TASK TO COMPLETE
Return every record below exactly; leave out the images.

MATERIAL FOR THIS TASK
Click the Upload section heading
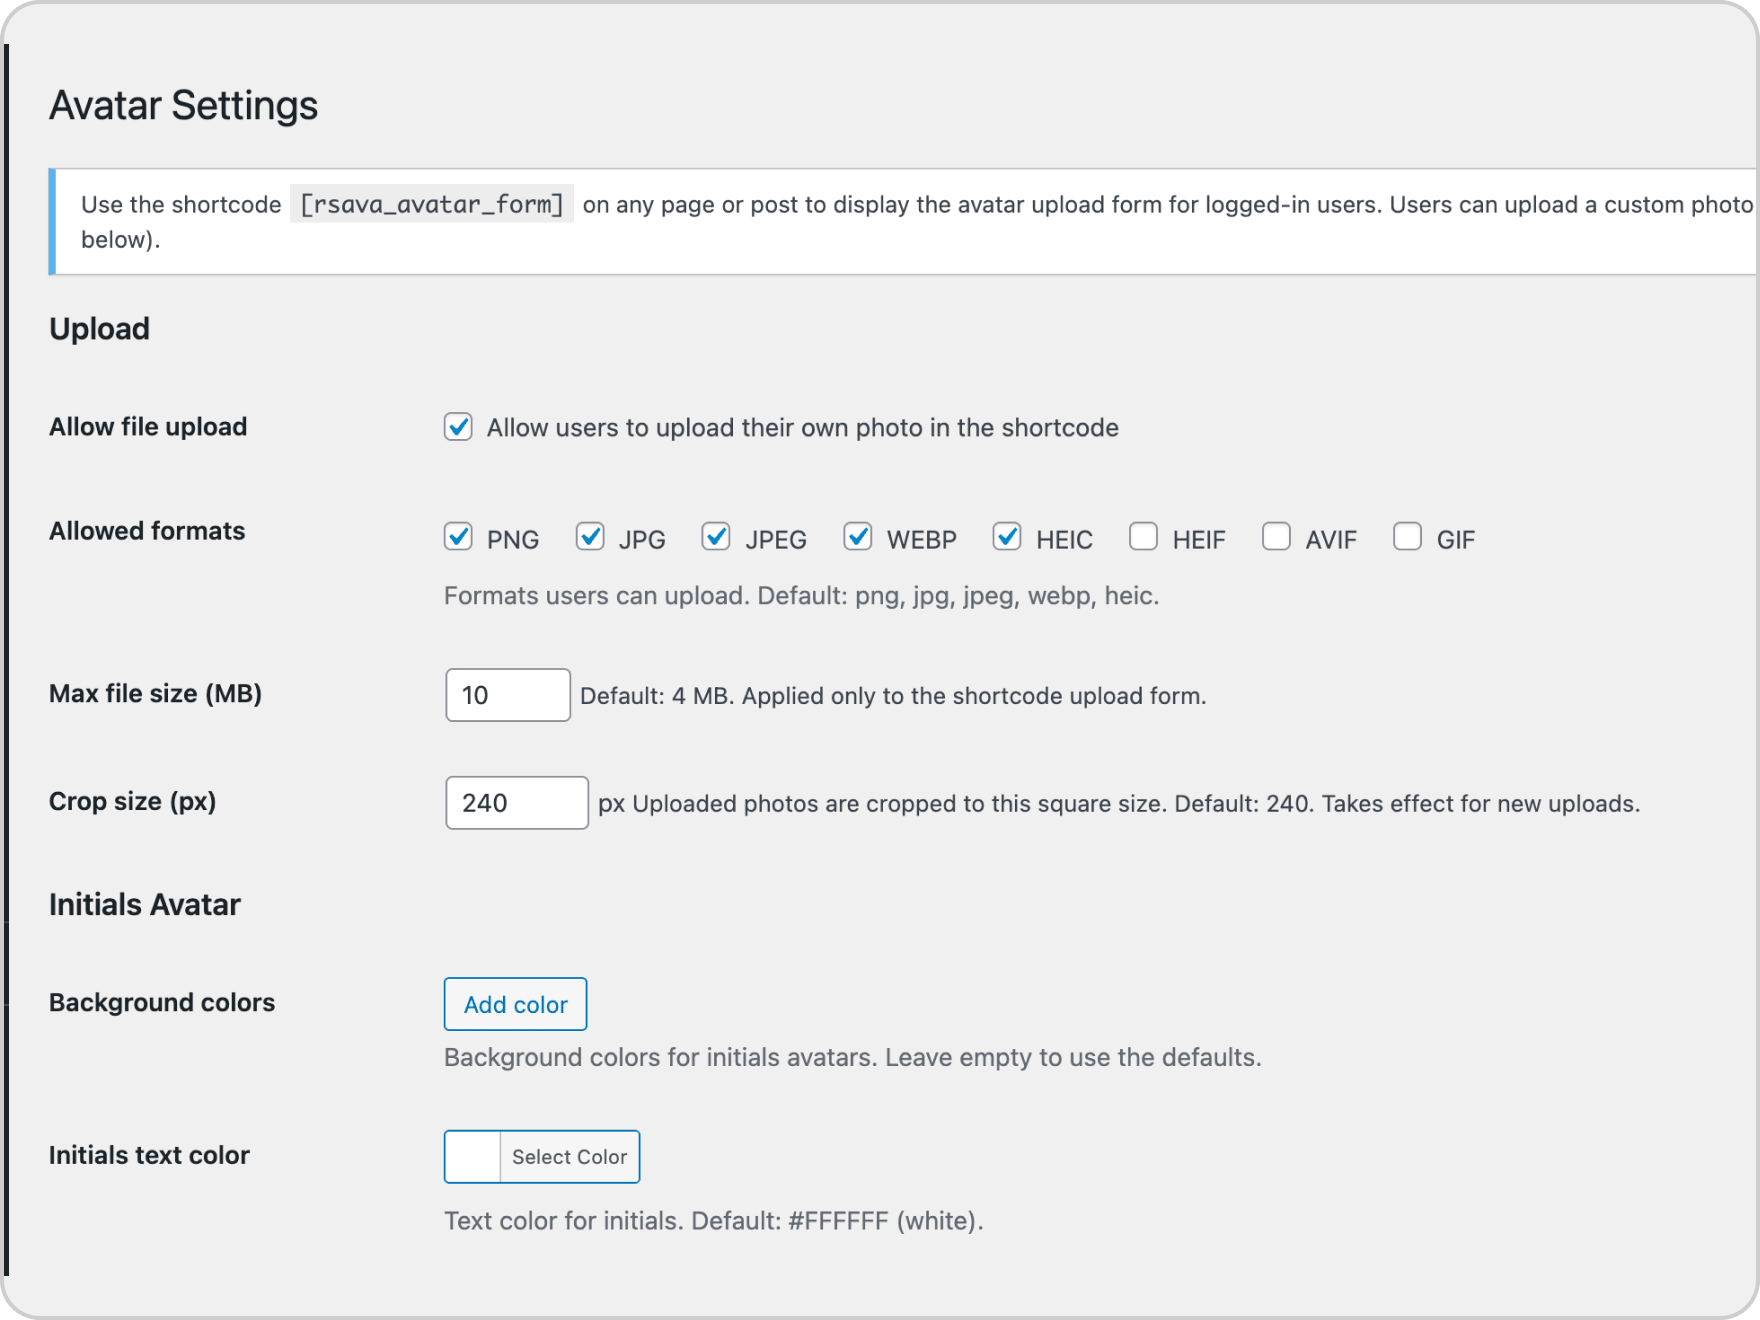Viewport: 1760px width, 1320px height. click(100, 328)
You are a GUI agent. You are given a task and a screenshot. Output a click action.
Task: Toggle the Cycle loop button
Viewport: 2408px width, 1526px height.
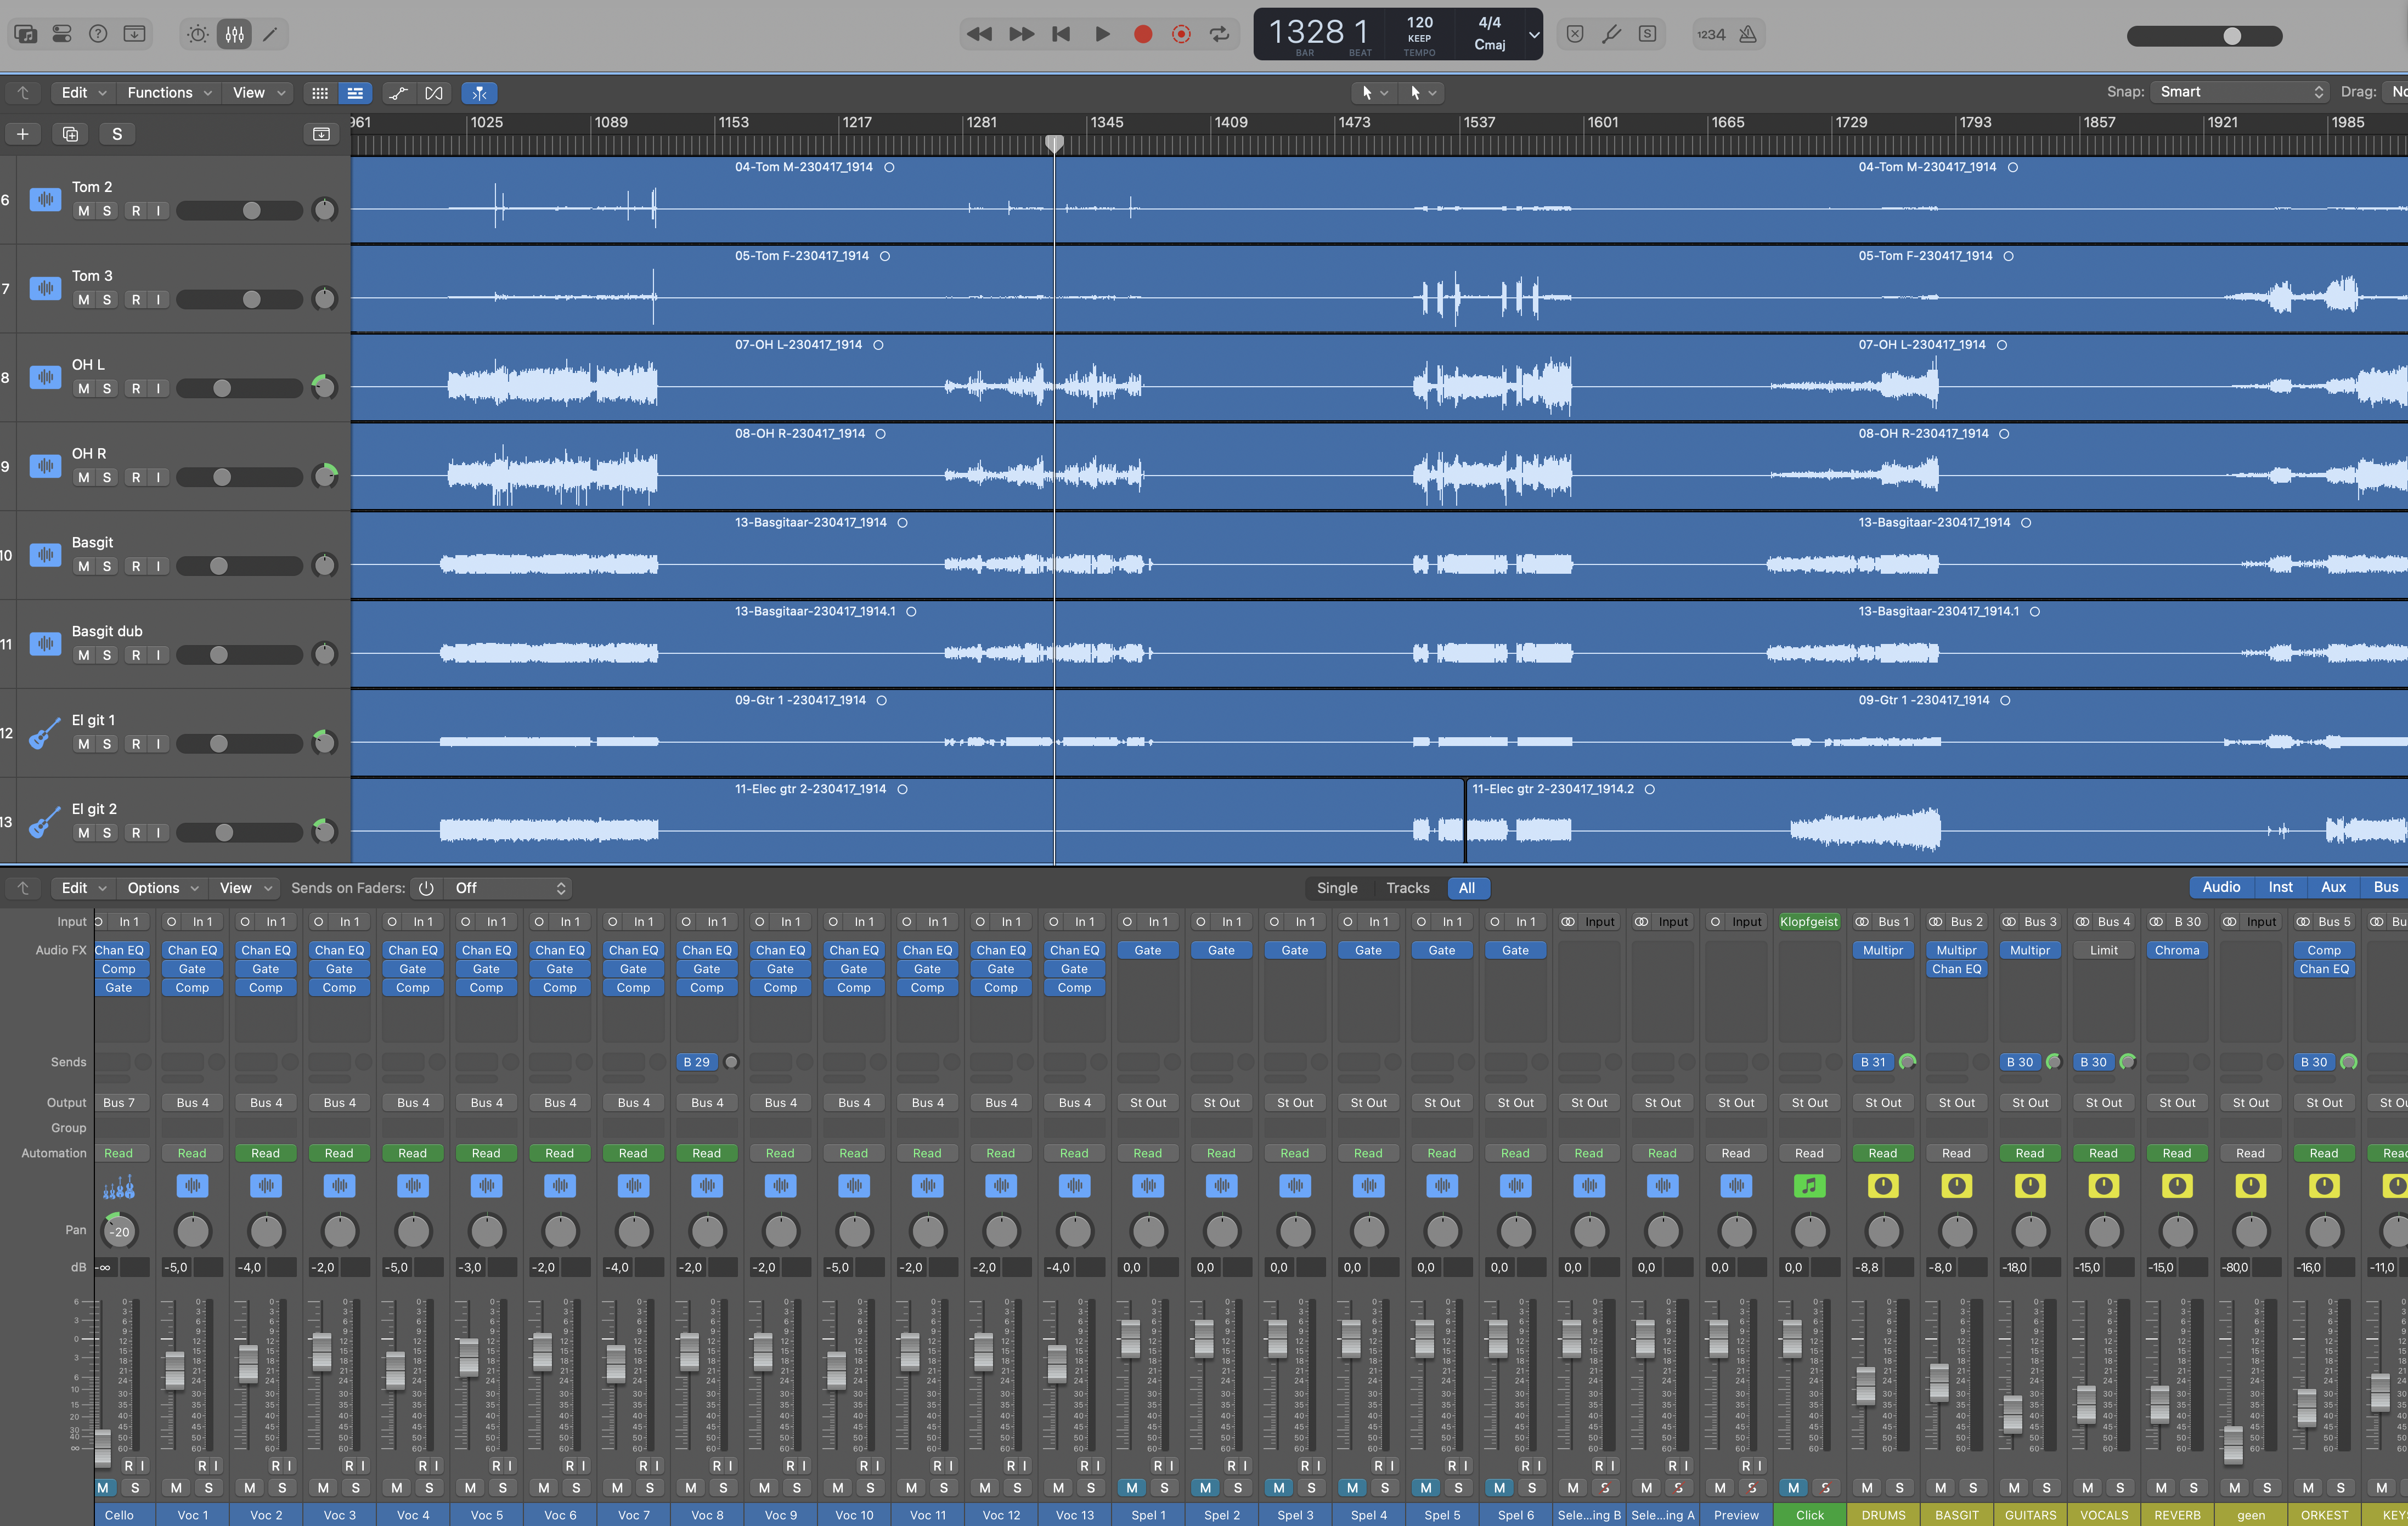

TASK RESPONSE
Click the Upload section heading
Viewport: 1760px width, 1320px height. click(100, 328)
You are a GUI agent. You are given a task and a screenshot. Output a click action.
Task: Toggle the Cycle loop button
Viewport: 2408px width, 1526px height.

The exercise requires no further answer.